Less pessimistically, you could arrange the 8 million forks into a B-tree; each consists of, say, a 32-byte hash for each of its two children, 64 bytes in total. On spinning rust, you might use a 524288-byte treenode size, which can holds 8192 forks, really 8191: 13 levels of the tree. The up to 23 stack items and the up to 23 queue items can be held in RAM. So validating each leafnode involves reading two B-tree blocks and the leafnode, 3 random accesses rather than 87, plus checking the hashes. So you can finish all 459 validations in 10 seconds rather than 10 minutes.

On SSD you can use 16384-byte B-tree nodes — 255 forks each, 8 levels of tree — and access them in 100 μs each. So traversing 23 levels of the binary tree requires traversing only 3 levels of the B-tree plus a leafnode, 400 μs, so your access time for the 459 leafnode validations is 180 milliseconds.

(Hmm, actually I realize I didn’t include the chainheight annotation in the sizes of the forks, but the difference is not very large.)

Application to LSM-trees

Much of the logic above isn’t concerned with precisely what operation we do to merge together two trees into a larger tree. In the above, it was simply a matter of constructing a new fork with the two trees as children, a constant-time and constant-space operation. But it’s all highly suggestive of Lucene’s merge-based approach, also used in LevelDB, nowadays called a “log-structured merge tree”. In an LSM tree, when you merge two 16-item segments into a 32-item segment, you have to read through each of them sequentially in order to sort them into order by key, perhaps constructing some kind of skip file or index to enable rapid random access by key.

The amount of work becomes smaller if we use N-way merges: instead of first merging 1+1 = 2, then 2+2 = 4, then 4+4 = 8, then 8+8 = 16, then 16+16 = 32, which involves appending an item to a new segment 63 times, we directly merge 1 + 2 + 4 + 8 + 16 = 32, thus only doing it 32 times. We can also exchange some more variability in query time for a lower index construction time, by delaying merges for a longer time, say until the new segment will be 4× or 8× larger than the largest old segment being merged, not just 2× as in the examples above.

The larger point, though, is that LSM-trees fundamentally involve more work per item than just concatenating them into ropes. But it’s only logarithmically more work, and we can spread it evenly over the time when items are added in an analogous way. The temporal sequence won’t be exactly the same: generating the 32-item merged node, done atomically at block 36 in the above example, will take 16 times as much work as generating the 2-item merged nodes, which in the above example are created at blocks, 2, 6, 37, etc.

So we will generate these larger merged nodes gradually, over the course of adding several leafnodes. And I think the amount of work we do per leafnode will gradually increase, but only logarithmically. I haven’t worked out the reality yet. Each new leafnode might include some logarithmically large set of pointers to segments it’s merging and cursor positions in them, and a chunk of merged data.

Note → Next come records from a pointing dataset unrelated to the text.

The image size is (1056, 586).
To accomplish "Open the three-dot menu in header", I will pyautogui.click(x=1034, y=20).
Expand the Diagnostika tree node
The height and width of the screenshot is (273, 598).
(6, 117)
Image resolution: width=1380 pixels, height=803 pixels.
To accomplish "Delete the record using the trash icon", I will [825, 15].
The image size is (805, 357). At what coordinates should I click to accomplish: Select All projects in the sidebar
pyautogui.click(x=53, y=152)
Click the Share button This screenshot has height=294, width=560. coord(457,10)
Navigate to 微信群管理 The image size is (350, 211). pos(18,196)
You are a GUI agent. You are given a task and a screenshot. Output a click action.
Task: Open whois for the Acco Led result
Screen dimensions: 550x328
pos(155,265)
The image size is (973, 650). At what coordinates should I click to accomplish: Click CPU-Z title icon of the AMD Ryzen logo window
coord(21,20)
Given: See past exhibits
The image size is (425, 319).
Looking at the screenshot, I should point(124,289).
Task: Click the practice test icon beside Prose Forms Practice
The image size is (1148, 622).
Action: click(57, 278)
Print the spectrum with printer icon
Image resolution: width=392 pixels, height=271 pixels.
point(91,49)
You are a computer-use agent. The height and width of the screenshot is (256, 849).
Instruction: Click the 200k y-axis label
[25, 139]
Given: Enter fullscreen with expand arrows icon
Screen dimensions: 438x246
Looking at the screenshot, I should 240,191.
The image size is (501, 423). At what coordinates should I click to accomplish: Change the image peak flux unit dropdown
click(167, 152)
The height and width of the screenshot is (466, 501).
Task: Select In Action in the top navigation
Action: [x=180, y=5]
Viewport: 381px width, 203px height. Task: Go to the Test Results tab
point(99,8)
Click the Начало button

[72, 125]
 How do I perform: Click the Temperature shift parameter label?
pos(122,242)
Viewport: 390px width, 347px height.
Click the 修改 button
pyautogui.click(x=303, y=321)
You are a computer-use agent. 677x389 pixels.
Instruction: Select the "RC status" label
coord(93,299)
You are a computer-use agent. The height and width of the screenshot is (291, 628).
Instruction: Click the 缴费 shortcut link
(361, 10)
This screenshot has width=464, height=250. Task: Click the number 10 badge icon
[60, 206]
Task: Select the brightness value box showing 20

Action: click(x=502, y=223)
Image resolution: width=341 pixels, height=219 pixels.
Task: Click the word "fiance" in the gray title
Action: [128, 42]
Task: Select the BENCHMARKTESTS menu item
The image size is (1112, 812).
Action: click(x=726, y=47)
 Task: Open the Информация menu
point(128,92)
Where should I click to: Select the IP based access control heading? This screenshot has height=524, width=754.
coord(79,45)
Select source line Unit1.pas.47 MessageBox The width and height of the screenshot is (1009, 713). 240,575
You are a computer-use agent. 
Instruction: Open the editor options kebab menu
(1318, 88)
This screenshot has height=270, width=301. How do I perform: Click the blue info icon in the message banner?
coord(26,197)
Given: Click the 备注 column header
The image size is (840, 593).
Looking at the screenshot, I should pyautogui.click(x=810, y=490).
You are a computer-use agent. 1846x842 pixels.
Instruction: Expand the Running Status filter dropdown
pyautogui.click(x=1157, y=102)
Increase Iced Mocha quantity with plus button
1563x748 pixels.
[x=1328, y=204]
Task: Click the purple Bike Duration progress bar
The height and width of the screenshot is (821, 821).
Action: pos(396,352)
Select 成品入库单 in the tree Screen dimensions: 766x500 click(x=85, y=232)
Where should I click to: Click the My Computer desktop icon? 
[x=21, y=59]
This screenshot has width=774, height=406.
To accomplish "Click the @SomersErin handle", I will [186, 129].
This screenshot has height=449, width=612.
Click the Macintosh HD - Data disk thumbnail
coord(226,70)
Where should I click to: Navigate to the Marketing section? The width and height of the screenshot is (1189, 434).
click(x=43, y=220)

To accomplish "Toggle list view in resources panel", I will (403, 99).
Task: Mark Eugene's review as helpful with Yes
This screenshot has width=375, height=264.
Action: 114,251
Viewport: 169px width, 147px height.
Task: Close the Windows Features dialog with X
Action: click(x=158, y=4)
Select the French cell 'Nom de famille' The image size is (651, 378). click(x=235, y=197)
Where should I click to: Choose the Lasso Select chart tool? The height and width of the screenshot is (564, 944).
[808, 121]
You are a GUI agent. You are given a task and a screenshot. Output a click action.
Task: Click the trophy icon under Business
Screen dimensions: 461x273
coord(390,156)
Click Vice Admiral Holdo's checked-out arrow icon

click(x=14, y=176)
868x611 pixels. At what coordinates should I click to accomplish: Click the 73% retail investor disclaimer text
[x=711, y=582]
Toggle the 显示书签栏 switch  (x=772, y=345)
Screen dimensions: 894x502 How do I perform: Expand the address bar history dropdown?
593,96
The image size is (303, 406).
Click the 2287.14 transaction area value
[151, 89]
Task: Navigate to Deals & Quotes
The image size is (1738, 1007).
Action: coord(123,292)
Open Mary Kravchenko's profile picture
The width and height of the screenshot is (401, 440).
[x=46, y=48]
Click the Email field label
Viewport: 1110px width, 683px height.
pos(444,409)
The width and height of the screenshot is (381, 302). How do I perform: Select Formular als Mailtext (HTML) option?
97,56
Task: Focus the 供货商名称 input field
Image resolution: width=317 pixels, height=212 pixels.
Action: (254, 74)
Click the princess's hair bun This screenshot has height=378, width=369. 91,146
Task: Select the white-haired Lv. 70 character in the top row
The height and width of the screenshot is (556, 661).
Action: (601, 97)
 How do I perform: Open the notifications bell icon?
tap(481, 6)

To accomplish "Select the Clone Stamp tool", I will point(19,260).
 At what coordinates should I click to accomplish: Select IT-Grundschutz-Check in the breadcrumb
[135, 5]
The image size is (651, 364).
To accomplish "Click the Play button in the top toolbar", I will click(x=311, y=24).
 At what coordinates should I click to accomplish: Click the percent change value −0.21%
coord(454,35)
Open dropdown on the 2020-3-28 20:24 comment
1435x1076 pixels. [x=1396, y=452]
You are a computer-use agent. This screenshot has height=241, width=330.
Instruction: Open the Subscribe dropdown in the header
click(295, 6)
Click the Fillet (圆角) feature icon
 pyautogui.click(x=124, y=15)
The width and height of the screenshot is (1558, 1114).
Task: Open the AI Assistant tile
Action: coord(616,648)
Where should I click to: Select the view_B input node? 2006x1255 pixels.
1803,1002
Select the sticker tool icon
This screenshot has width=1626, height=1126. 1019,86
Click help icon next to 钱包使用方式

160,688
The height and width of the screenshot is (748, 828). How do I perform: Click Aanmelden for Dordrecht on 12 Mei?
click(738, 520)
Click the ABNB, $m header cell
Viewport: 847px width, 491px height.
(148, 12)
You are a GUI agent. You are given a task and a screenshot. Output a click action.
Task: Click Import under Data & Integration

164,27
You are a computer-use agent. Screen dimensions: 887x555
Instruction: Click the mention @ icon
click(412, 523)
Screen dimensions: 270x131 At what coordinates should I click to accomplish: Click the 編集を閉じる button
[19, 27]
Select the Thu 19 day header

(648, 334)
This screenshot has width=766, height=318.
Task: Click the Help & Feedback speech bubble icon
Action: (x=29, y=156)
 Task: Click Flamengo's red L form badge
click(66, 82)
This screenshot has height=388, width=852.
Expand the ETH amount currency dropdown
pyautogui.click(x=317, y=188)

What does this have to do with blockchains? Well, you could plausibly collectively generate a queryable database index in this way as part of a blockchain, but efficiency is in some sense not the point of a blockchain — inefficiency is. A blockchain is designed to make it infeasibly inefficient to violate the established consensus rules on who owns what.

Outside of blockchains, I suspect that LevelDB does in fact work this way in order to avoid unbounded pauses when inserting and deleting.